The role of these new election officers is intended to support the integrity of the election process and serve as a backup or alternative to the Returning Officer or Deputy Returning Officer. For example, the proposal is for counting of votes to be done at the office of the Returning Officer or the supernumerary returning officer. In addition, it is proposed that the Returning Officer or supernumerary returning officer may be assisted in the counting by the deputy returning officers or deputy supernumerary returning officers.

Once the presiding officer prepares and certifies all the forms after counting is done, he/she is to prepare certified copies for distribution to (i) the returning officer; (ii) the supernumerary returning officer; (iii) the assistant presiding officer; (iv) such of the duly appointed candidates, counting agents and the polling agents or alternate polling agents as are present; (v) the Chief Elections Officer; (vi) the Chairman of the Commission.

The presiding officer, it is proposed, must allow a duly appointed candidate, counting agent, polling agent or alternate polling agent his right to ascertain the accuracy of the information recorded on the three forms he fills and signs and if the presiding officer fails to do so, he/she could be charged and is liable on summary conviction to a fine of five million dollars and to imprisonment for five years.

A person who removes a Statement of Poll posted outside the polling place commits an offence and is liable on summary conviction to a fine of ten million dollars and to imprisonment for ten years.

The need to reform the legislation arose after the High Court had found that Clairmont Mingo, the Returning Officer who controlled the March 02, 2020 election process in Region Four, had breached the law when he failed to follow the lawful procedure to arrive at the correct vote count in the region. His calculations, which were later presented by the Chief Elections Officer Keith Lowenfield to the Guyana Elections Commission for declaration, would have allowed clear fraud and provided for the installation for a government that had not won the elections.
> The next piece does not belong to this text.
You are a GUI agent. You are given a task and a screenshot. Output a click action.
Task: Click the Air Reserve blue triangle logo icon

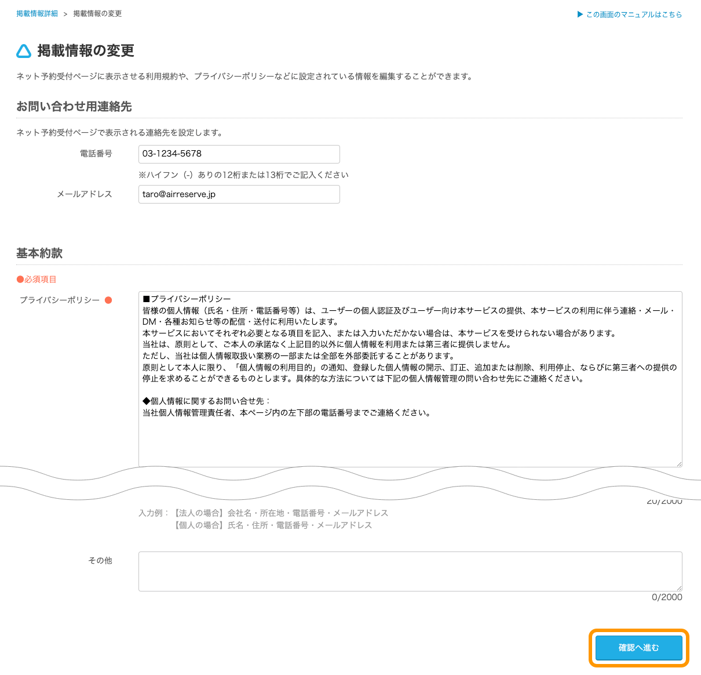click(x=23, y=51)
Even after a national recount had clearly shown the People’s Progressive Party/Civic (PPP/C) had won the elections, the Chief Elections Officer presented Mingo’s botched fingers until a Court of Appeal decision forced him to present the figures from the recount. This allowed for the PPP government to be sworn in after a five-month delay.

The government promised to reform the law to ensure that what happened in the 2020 election never happens again and to ensure that those who attempt fraud are dealt with.